不幸にもだらしなさのレベルは合わなかった場合。
もしもあなたが毎日洗いたい派でも、爆発するのはちょっと待ってほしい。


これは、不衛生とか潔癖とか、そういった話ではない。
各々の生育環境の違いによるものだ。


バスタオルって大きくてかさばる。
大家族だったらどうでしょう?
例えば6人家族だったら全員のバスタオルだけでも1回余分に洗濯機を回さなければいけない。
手間も時間も、ケチくさいことを言えば水も洗剤も余分にかかるのだ。
スペースだってそう。
誰もが庭付き一戸建てでボー◯ドのCMみたいに庭に洗濯物をはためかせられる訳じゃない。
たとえ3人家族だってなけなしのベランダにバスタオルを広げたらあなたのパンツは日陰にひっそり干されることになる。
さらに家事担当者が仕事を持っていれば洗濯は夜にしかできないという家庭だってあるだろう。

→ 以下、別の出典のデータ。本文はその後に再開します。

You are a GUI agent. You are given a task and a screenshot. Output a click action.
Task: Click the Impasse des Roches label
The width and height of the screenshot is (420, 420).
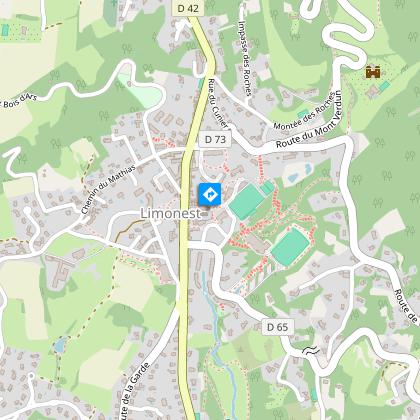(244, 59)
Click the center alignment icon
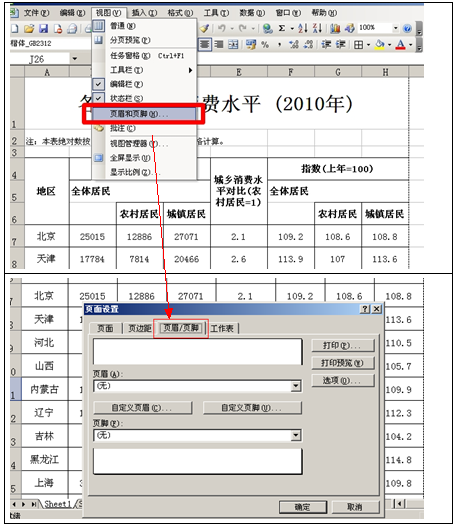 coord(204,44)
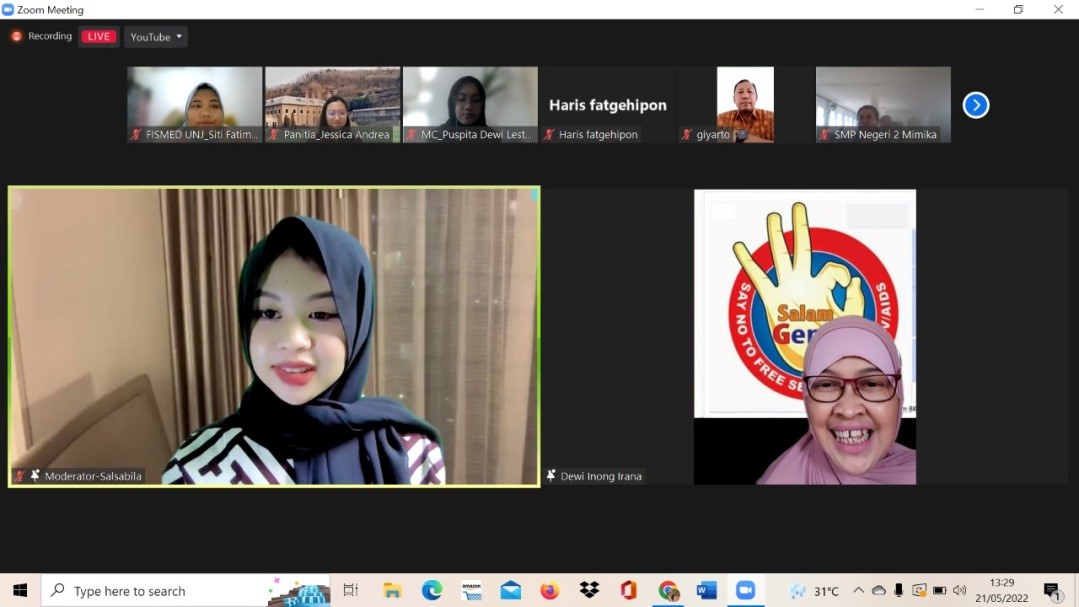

パンツとTシャツしか洗うものがなくて洗濯槽を埋めるために無理やりバスタオルを放り込む男の一人暮らしとはワケが違うんですよ。
家族の人数、居住スペース、家事のタイミング。
そういうものが絡み合って毎日はムリ!となってたりするんじゃないかい?


ゆえに。
単にだらしがないのか、家庭環境からの習慣なのかちゃんと見極めなければならない。
だらしなさのレベルが合わないからといって、そこを批判することはお相手の生まれ育った背景を否定することにもなり得るのだ。

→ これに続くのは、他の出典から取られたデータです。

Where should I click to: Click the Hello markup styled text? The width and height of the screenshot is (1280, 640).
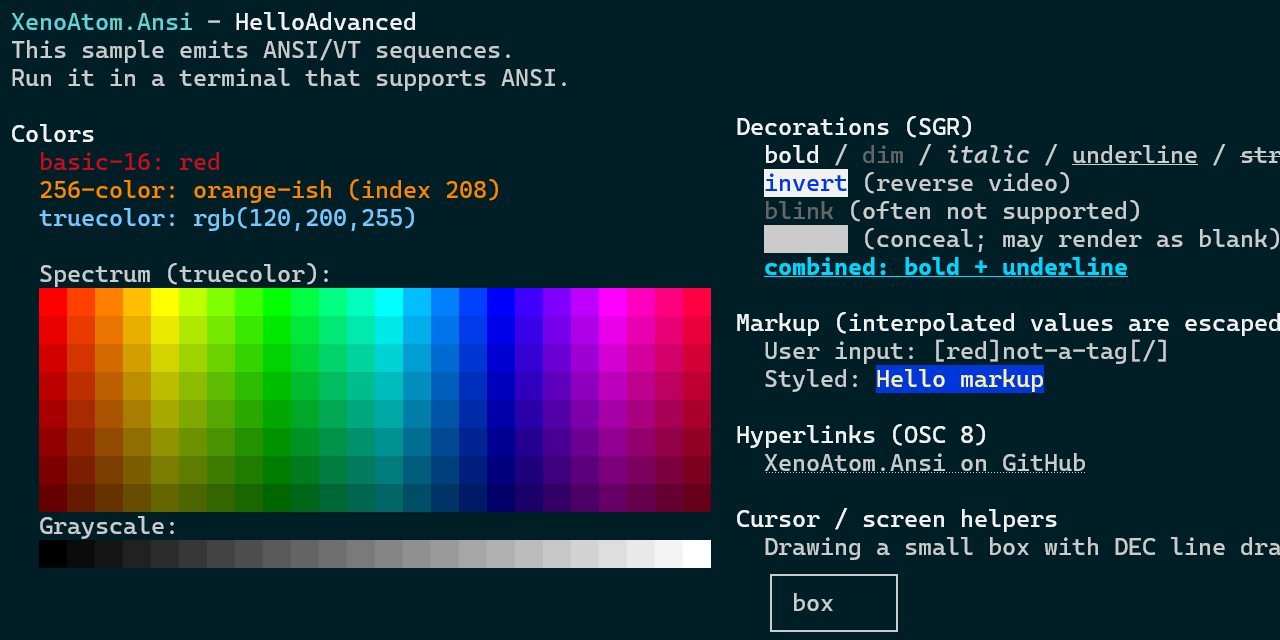pyautogui.click(x=959, y=379)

そして、抗菌大国ニッポンにおいては衛生・清潔を掲げれば正義のように見えるが、それだって価値観の押し付けなのだ。
今までの生活習慣を捨てて自分の生活習慣で生きろと迫っているのだから。
誰だって自分のルーツを否定されたら戻れるものも戻れなくなる。


もっと言っちゃえば家事なんざ、多くを望む方が満足するようにやればいい。
相手にやらせておいて文句を言うとは不届きセンバン。


もちろん、明らかに異常レベルのだらしなさであれば早急に軌道修正するべきだし、だらしな組もできる限り潔癖組に歩み寄る姿勢が大切だ。
逆にお互いに歩み寄る意欲がないならば、最初からだらしなさのレベルが合った相手を条件に探した方が10倍楽に過ごしていける。


合わせるべきはだらしなさのレベル。


そこに着目したら、あなたの伴侶はすぐそこにいるのかもしれない。